*** Block opens ***

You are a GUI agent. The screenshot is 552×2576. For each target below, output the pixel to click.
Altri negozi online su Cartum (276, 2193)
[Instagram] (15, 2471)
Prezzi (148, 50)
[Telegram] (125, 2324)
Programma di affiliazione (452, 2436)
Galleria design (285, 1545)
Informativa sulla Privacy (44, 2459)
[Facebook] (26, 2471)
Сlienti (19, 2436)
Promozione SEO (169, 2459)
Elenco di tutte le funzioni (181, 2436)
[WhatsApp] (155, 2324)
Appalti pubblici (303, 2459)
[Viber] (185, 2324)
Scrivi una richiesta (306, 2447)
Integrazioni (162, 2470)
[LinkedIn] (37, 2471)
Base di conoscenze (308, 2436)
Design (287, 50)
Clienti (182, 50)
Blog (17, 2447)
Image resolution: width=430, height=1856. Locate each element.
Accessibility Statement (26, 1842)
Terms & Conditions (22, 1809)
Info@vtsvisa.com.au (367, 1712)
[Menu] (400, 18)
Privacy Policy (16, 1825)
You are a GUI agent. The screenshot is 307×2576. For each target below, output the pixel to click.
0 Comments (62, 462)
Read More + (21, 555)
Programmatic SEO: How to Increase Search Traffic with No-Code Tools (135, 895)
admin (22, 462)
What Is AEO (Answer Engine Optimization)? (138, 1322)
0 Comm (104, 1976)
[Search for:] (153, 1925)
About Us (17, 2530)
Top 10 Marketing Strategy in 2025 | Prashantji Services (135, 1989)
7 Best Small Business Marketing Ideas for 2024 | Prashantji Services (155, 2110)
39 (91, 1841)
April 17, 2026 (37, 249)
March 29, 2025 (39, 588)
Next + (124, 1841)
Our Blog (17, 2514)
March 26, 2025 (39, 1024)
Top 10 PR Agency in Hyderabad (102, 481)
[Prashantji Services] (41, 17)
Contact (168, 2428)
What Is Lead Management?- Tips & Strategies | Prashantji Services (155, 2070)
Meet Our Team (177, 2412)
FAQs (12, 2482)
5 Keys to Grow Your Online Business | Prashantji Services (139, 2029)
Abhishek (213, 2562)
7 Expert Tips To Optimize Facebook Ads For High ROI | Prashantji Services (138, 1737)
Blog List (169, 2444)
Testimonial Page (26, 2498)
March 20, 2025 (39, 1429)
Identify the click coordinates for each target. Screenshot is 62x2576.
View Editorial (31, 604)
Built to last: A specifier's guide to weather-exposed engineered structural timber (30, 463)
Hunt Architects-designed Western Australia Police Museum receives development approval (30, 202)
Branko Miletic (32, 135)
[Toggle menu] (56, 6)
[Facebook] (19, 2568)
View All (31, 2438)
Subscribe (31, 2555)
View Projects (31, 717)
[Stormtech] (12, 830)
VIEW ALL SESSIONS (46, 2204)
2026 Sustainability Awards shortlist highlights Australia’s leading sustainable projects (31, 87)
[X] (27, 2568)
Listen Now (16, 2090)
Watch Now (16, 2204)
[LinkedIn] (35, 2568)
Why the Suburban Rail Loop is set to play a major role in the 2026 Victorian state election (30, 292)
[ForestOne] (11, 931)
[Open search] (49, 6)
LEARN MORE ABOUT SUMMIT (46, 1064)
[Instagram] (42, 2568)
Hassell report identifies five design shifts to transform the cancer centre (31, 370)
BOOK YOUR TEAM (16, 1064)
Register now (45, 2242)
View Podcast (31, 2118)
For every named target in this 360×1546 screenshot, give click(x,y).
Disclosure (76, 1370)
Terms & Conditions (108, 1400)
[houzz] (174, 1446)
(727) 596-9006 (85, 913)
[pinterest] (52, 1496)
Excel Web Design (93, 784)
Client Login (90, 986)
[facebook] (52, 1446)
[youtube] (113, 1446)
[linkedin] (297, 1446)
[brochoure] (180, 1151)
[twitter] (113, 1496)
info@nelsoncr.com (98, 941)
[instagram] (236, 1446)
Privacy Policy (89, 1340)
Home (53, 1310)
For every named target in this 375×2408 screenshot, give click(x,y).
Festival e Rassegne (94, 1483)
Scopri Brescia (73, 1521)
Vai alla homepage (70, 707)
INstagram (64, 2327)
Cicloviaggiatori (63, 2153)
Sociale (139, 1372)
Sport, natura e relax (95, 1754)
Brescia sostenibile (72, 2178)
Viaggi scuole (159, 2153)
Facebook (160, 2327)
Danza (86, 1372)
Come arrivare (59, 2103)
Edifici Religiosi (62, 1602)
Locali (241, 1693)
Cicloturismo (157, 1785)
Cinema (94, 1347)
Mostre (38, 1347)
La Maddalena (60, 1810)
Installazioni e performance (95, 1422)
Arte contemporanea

*** Block closes ***

# Work instructions:
The records above should be set down again word for word.

# Solution for this task:
You are a GUI agent. The screenshot is 552×2576. For each target below, output the pixel to click.
Altri negozi online su Cartum (276, 2193)
[Instagram] (15, 2471)
Prezzi (148, 50)
[Telegram] (125, 2324)
Programma di affiliazione (452, 2436)
Galleria design (285, 1545)
Informativa sulla Privacy (44, 2459)
[Facebook] (26, 2471)
Сlienti (19, 2436)
Promozione SEO (169, 2459)
Elenco di tutte le funzioni (181, 2436)
[WhatsApp] (155, 2324)
Appalti pubblici (303, 2459)
[Viber] (185, 2324)
Scrivi una richiesta (306, 2447)
Integrazioni (162, 2470)
[LinkedIn] (37, 2471)
Base di conoscenze (308, 2436)
Design (287, 50)
Clienti (182, 50)
Blog (17, 2447)
Image resolution: width=430, height=1856. Locate each element.
Accessibility Statement (26, 1842)
Terms & Conditions (22, 1809)
Info@vtsvisa.com.au (367, 1712)
[Menu] (400, 18)
Privacy Policy (16, 1825)
You are a GUI agent. The screenshot is 307×2576. For each target below, output the pixel to click.
0 Comments (62, 462)
Read More + (21, 555)
Programmatic SEO: How to Increase Search Traffic with No-Code Tools (135, 895)
admin (22, 462)
What Is AEO (Answer Engine Optimization)? (138, 1322)
0 Comm (104, 1976)
[Search for:] (153, 1925)
About Us (17, 2530)
Top 10 Marketing Strategy in 2025 | Prashantji Services (135, 1989)
7 Best Small Business Marketing Ideas for 2024 | Prashantji Services (155, 2110)
39 (91, 1841)
April 17, 2026 (37, 249)
March 29, 2025 (39, 588)
Next + (124, 1841)
Our Blog (17, 2514)
March 26, 2025 (39, 1024)
Top 10 PR Agency in Hyderabad (102, 481)
[Prashantji Services] (41, 17)
Contact (168, 2428)
What Is Lead Management?- Tips & Strategies | Prashantji Services (155, 2070)
Meet Our Team (177, 2412)
FAQs (12, 2482)
5 Keys to Grow Your Online Business | Prashantji Services (139, 2029)
Abhishek (213, 2562)
7 Expert Tips To Optimize Facebook Ads For High ROI | Prashantji Services (138, 1737)
Blog List (169, 2444)
Testimonial Page (26, 2498)
March 20, 2025 (39, 1429)
Identify the click coordinates for each target. Screenshot is 62x2576.
View Editorial (31, 604)
Built to last: A specifier's guide to weather-exposed engineered structural timber (30, 463)
Hunt Architects-designed Western Australia Police Museum receives development approval (30, 202)
Branko Miletic (32, 135)
[Toggle menu] (56, 6)
[Facebook] (19, 2568)
View All (31, 2438)
Subscribe (31, 2555)
View Projects (31, 717)
[Stormtech] (12, 830)
VIEW ALL SESSIONS (46, 2204)
2026 Sustainability Awards shortlist highlights Australia’s leading sustainable projects (31, 87)
[X] (27, 2568)
Listen Now (16, 2090)
Watch Now (16, 2204)
[LinkedIn] (35, 2568)
Why the Suburban Rail Loop is set to play a major role in the 2026 Victorian state election (30, 292)
[ForestOne] (11, 931)
[Open search] (49, 6)
LEARN MORE ABOUT SUMMIT (46, 1064)
[Instagram] (42, 2568)
Hassell report identifies five design shifts to transform the cancer centre (31, 370)
BOOK YOUR TEAM (16, 1064)
Register now (45, 2242)
View Podcast (31, 2118)
For every named target in this 360×1546 screenshot, give click(x,y).
Disclosure (76, 1370)
Terms & Conditions (108, 1400)
[houzz] (174, 1446)
(727) 596-9006 (85, 913)
[pinterest] (52, 1496)
Excel Web Design (93, 784)
Client Login (90, 986)
[facebook] (52, 1446)
[youtube] (113, 1446)
[linkedin] (297, 1446)
[brochoure] (180, 1151)
[twitter] (113, 1496)
info@nelsoncr.com (98, 941)
[instagram] (236, 1446)
Privacy Policy (89, 1340)
Home (53, 1310)
For every named target in this 375×2408 screenshot, give click(x,y).
Festival e Rassegne (94, 1483)
Scopri Brescia (73, 1521)
Vai alla homepage (70, 707)
INstagram (64, 2327)
Cicloviaggiatori (63, 2153)
Sociale (139, 1372)
Sport, natura e relax (95, 1754)
Brescia sostenibile (72, 2178)
Viaggi scuole (159, 2153)
Facebook (160, 2327)
Danza (86, 1372)
Come arrivare (59, 2103)
Edifici Religiosi (62, 1602)
Locali (241, 1693)
Cicloturismo (157, 1785)
Cinema (94, 1347)
Mostre (38, 1347)
La Maddalena (60, 1810)
Installazioni e performance (95, 1422)
Arte contemporanea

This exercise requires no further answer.